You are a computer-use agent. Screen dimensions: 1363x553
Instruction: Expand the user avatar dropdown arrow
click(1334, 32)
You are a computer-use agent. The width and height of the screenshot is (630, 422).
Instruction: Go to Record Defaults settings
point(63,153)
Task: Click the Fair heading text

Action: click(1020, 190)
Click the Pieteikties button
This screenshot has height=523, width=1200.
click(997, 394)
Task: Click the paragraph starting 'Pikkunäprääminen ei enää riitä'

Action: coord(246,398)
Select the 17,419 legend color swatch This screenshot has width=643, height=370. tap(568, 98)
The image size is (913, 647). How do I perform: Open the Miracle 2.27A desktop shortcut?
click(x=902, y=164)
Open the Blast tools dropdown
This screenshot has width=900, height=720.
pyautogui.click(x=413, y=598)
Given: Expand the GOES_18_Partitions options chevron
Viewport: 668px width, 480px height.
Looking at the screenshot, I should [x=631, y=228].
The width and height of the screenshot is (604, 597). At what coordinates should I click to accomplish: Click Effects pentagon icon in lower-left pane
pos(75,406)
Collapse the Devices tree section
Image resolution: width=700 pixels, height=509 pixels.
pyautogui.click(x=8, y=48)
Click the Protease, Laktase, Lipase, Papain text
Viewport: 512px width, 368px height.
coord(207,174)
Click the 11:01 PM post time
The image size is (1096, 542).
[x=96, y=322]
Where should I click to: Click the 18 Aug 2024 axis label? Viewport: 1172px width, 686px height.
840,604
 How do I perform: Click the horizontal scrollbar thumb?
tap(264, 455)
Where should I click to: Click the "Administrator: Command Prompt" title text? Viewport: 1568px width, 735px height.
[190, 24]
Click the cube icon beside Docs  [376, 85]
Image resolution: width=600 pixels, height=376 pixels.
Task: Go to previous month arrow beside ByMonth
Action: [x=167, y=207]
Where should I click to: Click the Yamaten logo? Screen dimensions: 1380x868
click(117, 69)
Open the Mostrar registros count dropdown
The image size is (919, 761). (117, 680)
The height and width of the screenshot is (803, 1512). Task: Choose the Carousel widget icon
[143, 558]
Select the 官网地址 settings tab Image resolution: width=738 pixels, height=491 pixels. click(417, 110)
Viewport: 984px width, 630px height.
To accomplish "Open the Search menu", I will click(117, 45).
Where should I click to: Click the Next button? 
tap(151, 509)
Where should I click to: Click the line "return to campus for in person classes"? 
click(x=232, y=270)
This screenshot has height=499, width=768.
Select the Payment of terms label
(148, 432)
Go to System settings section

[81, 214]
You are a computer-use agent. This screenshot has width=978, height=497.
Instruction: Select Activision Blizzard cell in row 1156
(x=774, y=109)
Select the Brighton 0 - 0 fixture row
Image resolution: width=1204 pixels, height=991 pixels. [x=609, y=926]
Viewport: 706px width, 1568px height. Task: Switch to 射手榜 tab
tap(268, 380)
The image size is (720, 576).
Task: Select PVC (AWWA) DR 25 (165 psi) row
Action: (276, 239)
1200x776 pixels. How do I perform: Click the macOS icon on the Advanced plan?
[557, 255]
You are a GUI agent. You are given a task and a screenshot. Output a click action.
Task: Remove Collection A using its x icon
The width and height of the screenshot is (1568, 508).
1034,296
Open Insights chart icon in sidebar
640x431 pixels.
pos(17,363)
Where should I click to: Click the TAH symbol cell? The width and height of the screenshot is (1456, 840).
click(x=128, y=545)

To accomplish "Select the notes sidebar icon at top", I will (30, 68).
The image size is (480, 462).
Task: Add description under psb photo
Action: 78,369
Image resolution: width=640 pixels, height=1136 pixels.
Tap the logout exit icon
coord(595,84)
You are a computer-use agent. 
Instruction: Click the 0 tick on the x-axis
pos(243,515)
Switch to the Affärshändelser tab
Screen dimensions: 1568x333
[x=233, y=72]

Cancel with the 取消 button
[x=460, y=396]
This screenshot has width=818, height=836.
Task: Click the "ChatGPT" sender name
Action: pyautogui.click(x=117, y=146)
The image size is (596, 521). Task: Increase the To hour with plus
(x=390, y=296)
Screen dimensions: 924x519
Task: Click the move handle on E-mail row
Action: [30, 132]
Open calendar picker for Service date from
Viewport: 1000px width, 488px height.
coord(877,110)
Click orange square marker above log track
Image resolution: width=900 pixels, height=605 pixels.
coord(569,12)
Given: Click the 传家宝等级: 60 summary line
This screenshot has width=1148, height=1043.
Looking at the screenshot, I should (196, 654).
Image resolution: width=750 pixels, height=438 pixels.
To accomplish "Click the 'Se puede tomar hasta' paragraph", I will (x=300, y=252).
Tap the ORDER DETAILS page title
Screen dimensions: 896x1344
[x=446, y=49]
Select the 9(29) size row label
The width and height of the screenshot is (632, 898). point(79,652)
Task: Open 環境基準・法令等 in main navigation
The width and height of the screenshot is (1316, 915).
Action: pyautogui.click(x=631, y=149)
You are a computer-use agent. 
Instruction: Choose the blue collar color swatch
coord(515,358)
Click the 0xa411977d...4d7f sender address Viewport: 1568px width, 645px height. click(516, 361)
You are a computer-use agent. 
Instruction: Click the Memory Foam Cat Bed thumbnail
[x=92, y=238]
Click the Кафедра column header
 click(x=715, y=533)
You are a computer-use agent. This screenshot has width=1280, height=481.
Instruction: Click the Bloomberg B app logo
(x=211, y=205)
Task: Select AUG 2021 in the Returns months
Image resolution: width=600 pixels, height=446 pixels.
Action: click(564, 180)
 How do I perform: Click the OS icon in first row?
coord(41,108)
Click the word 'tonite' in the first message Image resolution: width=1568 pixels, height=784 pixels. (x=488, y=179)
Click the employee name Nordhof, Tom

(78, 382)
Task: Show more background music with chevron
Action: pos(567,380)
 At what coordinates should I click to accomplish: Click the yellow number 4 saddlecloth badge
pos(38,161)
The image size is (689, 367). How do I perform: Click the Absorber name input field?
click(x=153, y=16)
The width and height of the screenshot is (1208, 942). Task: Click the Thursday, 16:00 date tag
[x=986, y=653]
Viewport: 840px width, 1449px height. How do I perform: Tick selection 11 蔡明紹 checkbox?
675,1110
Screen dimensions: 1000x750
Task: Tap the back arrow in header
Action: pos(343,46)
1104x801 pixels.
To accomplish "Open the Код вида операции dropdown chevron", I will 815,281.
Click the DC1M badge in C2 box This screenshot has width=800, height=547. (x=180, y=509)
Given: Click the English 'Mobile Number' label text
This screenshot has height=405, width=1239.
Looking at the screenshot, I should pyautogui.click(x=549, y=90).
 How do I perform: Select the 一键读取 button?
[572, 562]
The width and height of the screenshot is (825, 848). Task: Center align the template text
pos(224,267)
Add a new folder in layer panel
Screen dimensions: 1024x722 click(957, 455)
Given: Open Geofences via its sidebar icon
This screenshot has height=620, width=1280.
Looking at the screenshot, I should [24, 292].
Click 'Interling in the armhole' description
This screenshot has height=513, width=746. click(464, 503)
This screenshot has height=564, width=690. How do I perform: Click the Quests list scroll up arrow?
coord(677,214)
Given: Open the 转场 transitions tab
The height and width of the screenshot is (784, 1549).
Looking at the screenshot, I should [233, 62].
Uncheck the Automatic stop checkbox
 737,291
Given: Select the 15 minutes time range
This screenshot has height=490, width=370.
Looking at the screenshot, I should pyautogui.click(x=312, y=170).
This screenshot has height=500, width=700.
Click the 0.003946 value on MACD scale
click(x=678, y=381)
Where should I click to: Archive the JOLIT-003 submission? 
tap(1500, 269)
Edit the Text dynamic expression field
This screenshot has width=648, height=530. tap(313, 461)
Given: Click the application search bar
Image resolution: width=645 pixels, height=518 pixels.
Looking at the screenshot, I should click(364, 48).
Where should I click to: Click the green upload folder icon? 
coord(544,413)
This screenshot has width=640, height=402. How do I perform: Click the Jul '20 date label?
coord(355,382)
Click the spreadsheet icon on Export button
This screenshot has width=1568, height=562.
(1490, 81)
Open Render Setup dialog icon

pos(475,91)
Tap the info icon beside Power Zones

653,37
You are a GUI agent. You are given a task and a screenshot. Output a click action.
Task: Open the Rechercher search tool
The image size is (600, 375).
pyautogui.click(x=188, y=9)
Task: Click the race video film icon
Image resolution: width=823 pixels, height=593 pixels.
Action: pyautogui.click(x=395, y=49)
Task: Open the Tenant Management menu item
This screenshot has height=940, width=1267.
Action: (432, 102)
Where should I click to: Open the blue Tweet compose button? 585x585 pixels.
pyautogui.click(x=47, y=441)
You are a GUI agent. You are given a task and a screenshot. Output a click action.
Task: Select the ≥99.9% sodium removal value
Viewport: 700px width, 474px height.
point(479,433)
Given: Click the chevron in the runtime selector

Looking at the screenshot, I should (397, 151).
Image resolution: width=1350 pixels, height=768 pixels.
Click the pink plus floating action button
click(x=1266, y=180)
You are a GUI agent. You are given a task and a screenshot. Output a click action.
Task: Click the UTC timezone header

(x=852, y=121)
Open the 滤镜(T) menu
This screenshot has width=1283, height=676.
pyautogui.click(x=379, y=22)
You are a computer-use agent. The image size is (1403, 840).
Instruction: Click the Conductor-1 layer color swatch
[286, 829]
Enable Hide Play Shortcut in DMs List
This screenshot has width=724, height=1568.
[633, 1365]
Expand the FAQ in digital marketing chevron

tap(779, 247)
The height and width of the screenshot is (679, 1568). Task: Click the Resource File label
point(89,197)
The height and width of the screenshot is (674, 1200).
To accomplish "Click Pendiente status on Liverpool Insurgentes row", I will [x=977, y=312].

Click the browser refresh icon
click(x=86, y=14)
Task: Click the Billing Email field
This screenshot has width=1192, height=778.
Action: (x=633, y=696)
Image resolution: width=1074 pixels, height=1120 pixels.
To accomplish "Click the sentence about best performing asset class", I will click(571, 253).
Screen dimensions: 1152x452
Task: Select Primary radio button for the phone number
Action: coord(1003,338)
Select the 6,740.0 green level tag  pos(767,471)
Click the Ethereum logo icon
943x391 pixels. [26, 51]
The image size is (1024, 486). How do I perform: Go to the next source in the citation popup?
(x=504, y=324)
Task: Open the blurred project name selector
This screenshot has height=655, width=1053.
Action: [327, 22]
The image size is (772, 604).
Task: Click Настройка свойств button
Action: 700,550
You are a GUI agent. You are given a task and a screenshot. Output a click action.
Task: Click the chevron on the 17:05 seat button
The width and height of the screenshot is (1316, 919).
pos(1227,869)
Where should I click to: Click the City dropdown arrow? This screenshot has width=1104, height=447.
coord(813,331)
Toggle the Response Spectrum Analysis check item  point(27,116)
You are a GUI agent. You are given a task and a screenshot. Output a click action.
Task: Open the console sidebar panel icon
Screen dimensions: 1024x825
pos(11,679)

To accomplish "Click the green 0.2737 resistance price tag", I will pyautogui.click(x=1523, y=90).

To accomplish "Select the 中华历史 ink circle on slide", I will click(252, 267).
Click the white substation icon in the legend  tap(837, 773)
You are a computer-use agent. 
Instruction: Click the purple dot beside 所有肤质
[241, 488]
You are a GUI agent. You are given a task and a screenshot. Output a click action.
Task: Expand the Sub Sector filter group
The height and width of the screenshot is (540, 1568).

▶ _Your instructions_
Copy from the entries only those lines that hold the word "item".

▶ _Answer space_
Task: Open the Tenant Management menu item
Toggle the Response Spectrum Analysis check item  point(27,116)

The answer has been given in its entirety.